I'm very curious to understand what happens in such a case at the electromagnetic level.  I get the Newtonian view, but really wonder what happens at the EM level.
 A: When your shoulder pushes against a boulder, the electron clouds surrounding the molecules that form the skin on your shoulder are pressed up into proximity to the electron clouds surrounding the molecules that make up the surface of the boulder. Those electron clouds repel one another electrostatically, so you are using electrostatics (that is, the electromagnetic force) to move the boulder.
Those electrons exert forces on one another via the exchange of (virtual) force-carrying particles which for the electromagnetic force are photons.
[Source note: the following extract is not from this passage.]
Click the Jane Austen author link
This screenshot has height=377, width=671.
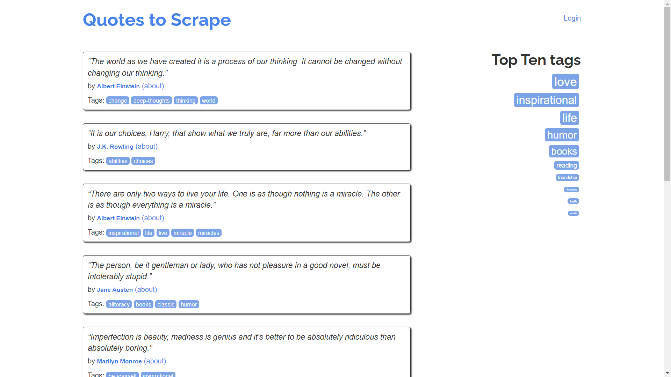(x=114, y=289)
A: No, it's not the electro-magnetic force, which is responsible for the interaction between the two bodies. Instead, it's the so called Pauli's principle (or Pauli's exclusion principle), which in fact is not a force, but a concept of symmetry. Pauli's principle states that two electrons (Fermions) are not allowed to occupy the same quantum state -- a state where all their quantum numbers are identical. In fancy: Their wave function must be anti-symmetric.
Here is what happens: Each body consists of atoms. Within the atoms we have the "localised" electrons -- for an electric conductor, these are the electrons which are not in the conductor band and thus are not free to move across the solid. If we bring the two bodies close to each another, the "localised" electron, which belong to atoms at the surfaces of the bodies, start to overlap. However, at a certain proximity the electrons from the two bodies become indistinguishable, and Pauli's principle demands that two electrons are not allowed to occupy the same quantum state. As a result the electrons stay apart and we experienced the symmetry constrain as a "repulsion" between the two body. So clap your hands is in fact a demonstration of a quantum mechanics effect.